> **WORK REQUIRED**
Once you reach the line with "Viewport: 1024px width, 490px height." in the material below, copy each line exactly up to and including the line with "This screenshot has width=1361, height=773.", and skip the pictures.

DATA SHOWN Start Marker

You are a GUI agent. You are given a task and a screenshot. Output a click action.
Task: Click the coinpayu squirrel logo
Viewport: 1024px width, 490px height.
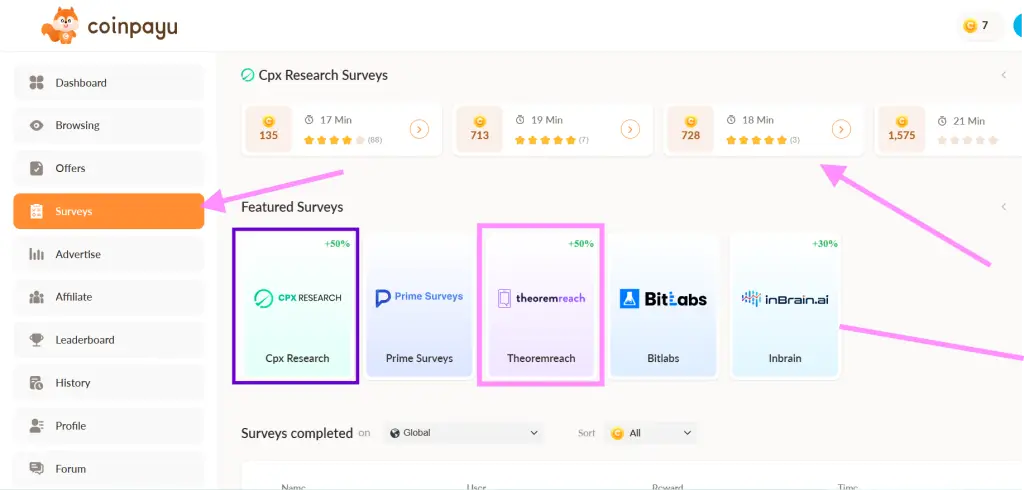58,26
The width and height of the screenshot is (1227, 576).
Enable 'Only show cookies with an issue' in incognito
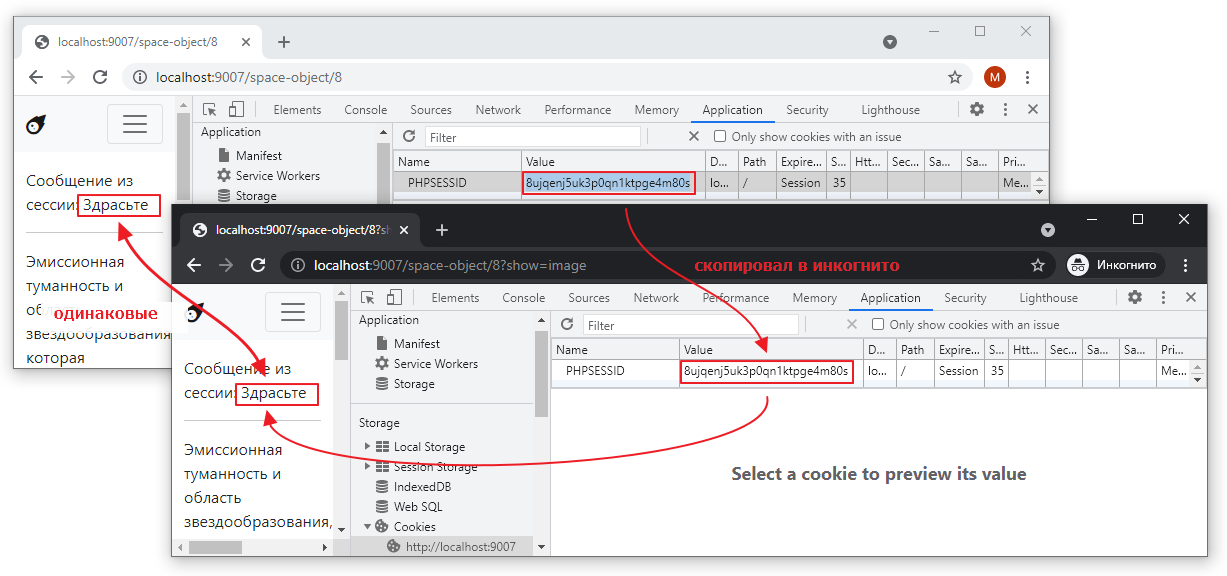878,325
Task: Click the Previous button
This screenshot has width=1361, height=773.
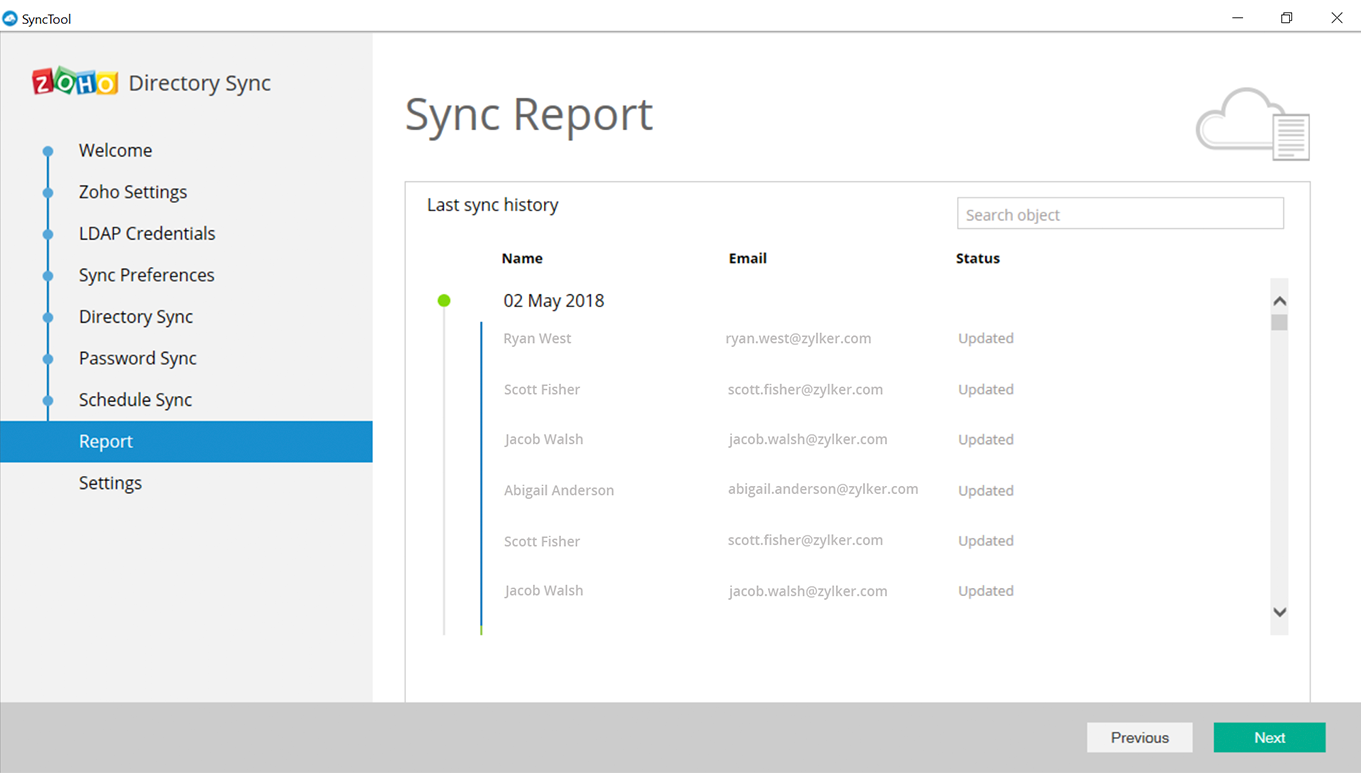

DATA SHOWN End Marker
DATA SHOWN Start Marker

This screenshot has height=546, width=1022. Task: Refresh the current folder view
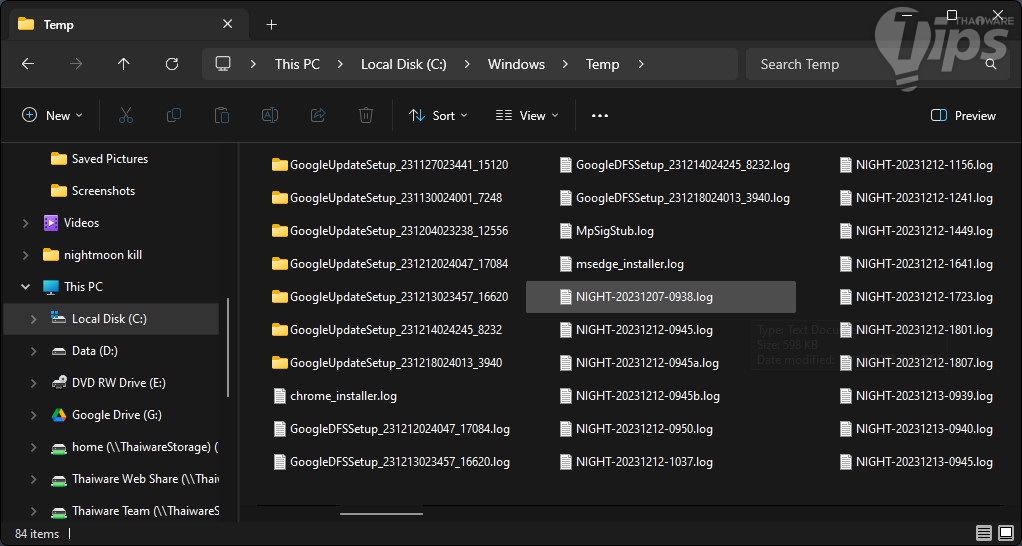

DATA SHOWN End Marker

> **TASK OUTPUT**
Viewport: 1024px width, 490px height.
58,26
The width and height of the screenshot is (1227, 576).
Enable 'Only show cookies with an issue' in incognito
878,325
Task: Click the Previous button
This screenshot has width=1361, height=773.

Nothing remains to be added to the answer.